Despite his debt to many others, Taylor was also quite unconventional in some respects. He took the Bible as a fully reliable, completely sufficient, source of guidance for faith and practice. From his reading of the Scriptures, he imbibed a zeal for radical self-denial, which was a fruit of union with Christ, itself fed by daily and prayerful reading of the Word of God coupled with an attempt fully to obey whatever the Spirit seemed to be saying to him from the sacred writings. Though convinced that God could speak directly to him, Taylor was protected from extreme idiosyncratic subjectivism because he “had a thorough and methodical approach to scripture with disciplined habits that aided his overall grasp of the Bible” (80).

“For Taylor, knowing God was a ‘glorious reality,’ for He was ‘the great Father, the source of all fatherhood, of all protection, of all that is blessed here and true, and noble and good, and of all the glories to which we look forward in the future.’ It was the task of the Christian to give glory to God in all that was done. Taylor was dismissive of a merely intellectual knowledge of God. For him the practical application of the Christian life was a daily reality” (81). In other words, ready obedience formed an indispensable aspect of knowing God through the Bible. Without acting upon a clear promise or obeying a clear command, one’s study of the Scriptures was in vain.

Some key themes in the Bible feature prominently in his own life and in his teaching. The Love of God the Father probably comes first. Taylor believed implicitly in the goodness of God and therefore the necessity of acquiescing in all manifestations of God’s providence, including those that brought intense pain and sorrow. He spoke much of the majesty and glory of God: “It is clear that doxology was a fundamental feature of his life and worship” (83).

Other key themes included prayer, the efficacy of which Taylor never doubted; indeed, his confidence in God as a prayer-answering Father stood at the heart of his life and work. The CIM, he would have said, provided clear evidence of the Lord’s willingness to respond to pleas for workers, spiritual fruit, strength, and financial resources. Taylor’s understanding of Christian spirituality also highlighted the centrality of self-denial in the service of God and of others, and his own example of humility, “intense love and sympathy,” compassion, “great self-denial,” and “indefatigable perseverance” exerted immense influence upon all who met him (90).

Taylor found the quest for complete holiness in the very fibre of Scripture, and fully exemplified by the kenotic (self-emptying) example of Christ; other terms for this were “entire consecration” and life on a “higher plane.” What Wigram calls Taylor’s “immediate hermeneutic” – that is, his belief that God could speak directly to him through the words of the Bible - found comfort in the lives of biblical characters whose sufferings and consolations could be ours as well. Repeated exhortations in the Scriptures, especially the Psalms, to praise God led Taylor and others like him to fill their lives with singing hymns, either privately or corporately.

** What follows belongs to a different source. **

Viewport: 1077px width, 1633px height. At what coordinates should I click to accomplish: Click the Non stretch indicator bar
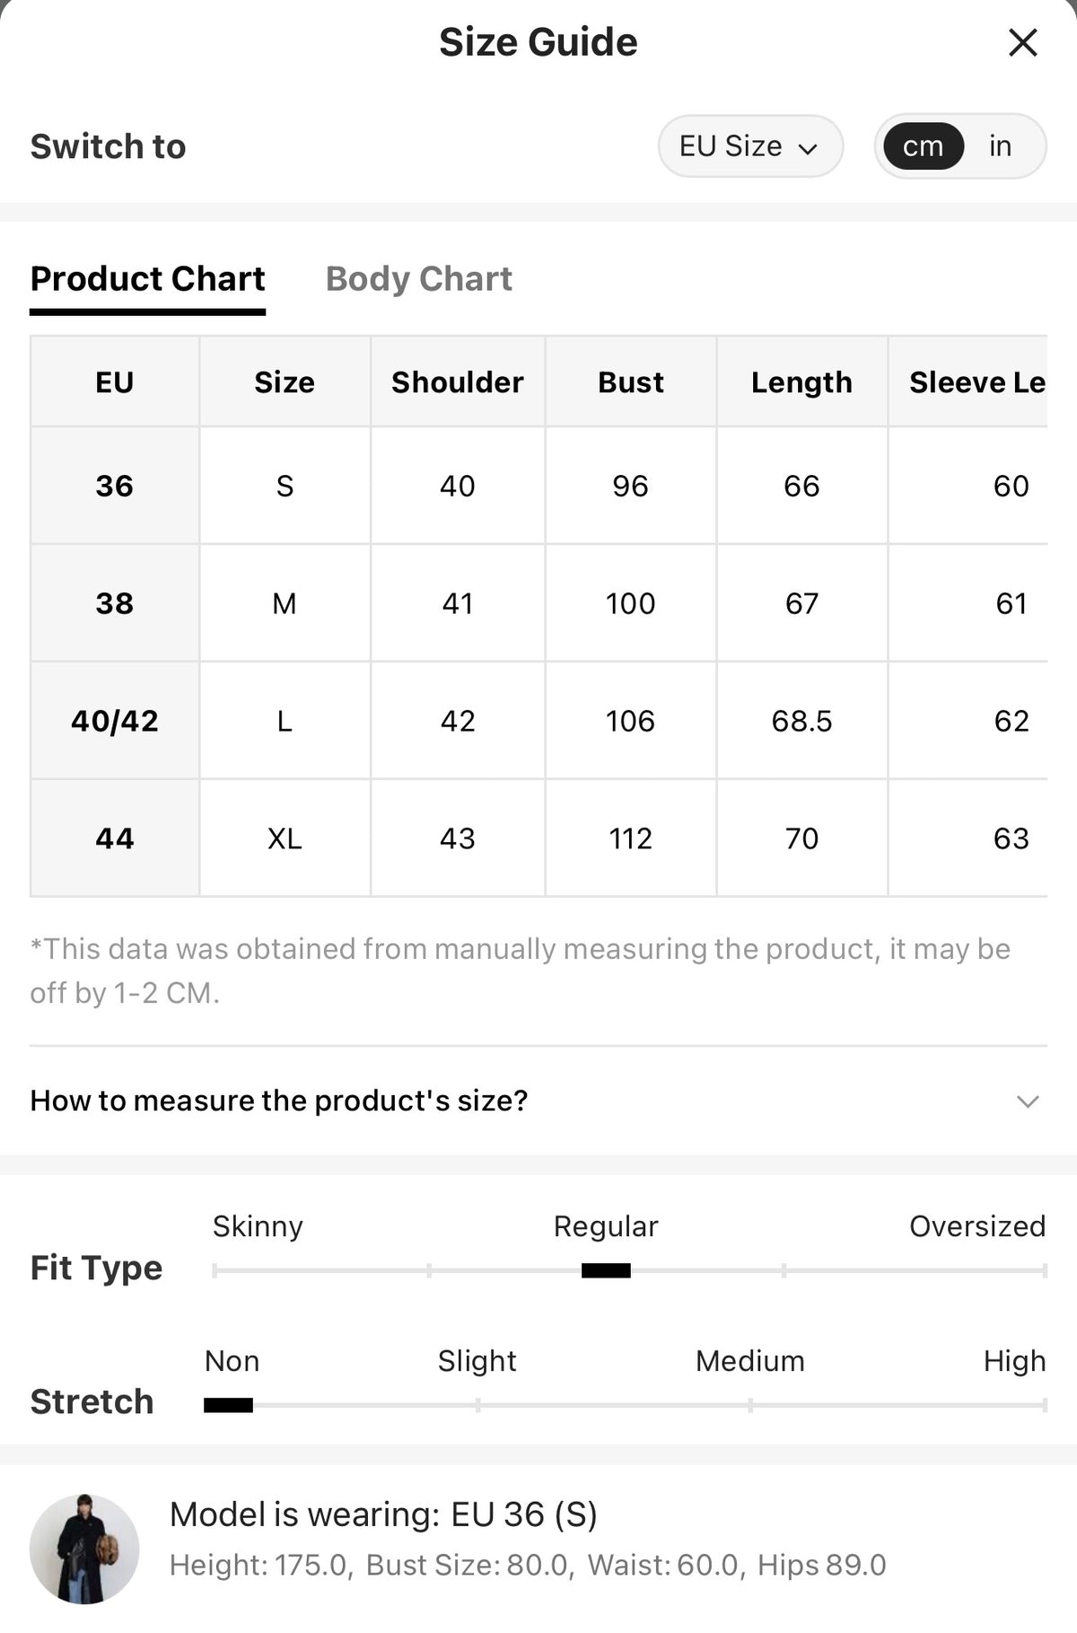point(228,1405)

“Faith is one of the qualities that Taylor is most noted for and was a foundation for his spirituality” (100). In particular, he taught that God could be trusted to raise up workers for the harvest and to supply for all their material and spiritual needs. He mined all of Scripture for his emphasis on faith, in particular the passages which dealt with God’s fatherly care for his children and various promises of provision. Mark 11:22 played a central role in his understanding of God as a faithful provider. After 1869, he claimed that he had found “the rest of faith” that enabled him to enjoy almost constant peace.

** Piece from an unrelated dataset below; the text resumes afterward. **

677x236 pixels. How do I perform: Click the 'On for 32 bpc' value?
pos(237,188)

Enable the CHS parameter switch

Such “rest” “was to be found in following Jesus and labouring for Him . . . For Taylor the rest of faith was encountered in mission” (104-105). Believing prayer brought rest as Christians relied on God for all their needs in all circumstances. For Taylor, such passages as 1 Peter 5:7 and Philippians 4:6-7 were crucial, as they assured him that we can have peace – and thus mental rest – regardless of pressures and problems. For us to enjoy this rest, however, we must consecrate ourselves fully to God and to his service. “This central doctrine of holiness teaching enabled Taylor to experience rest from the trials of leading the CIM and was the basis of his extraordinary spiritual equanimity” (107).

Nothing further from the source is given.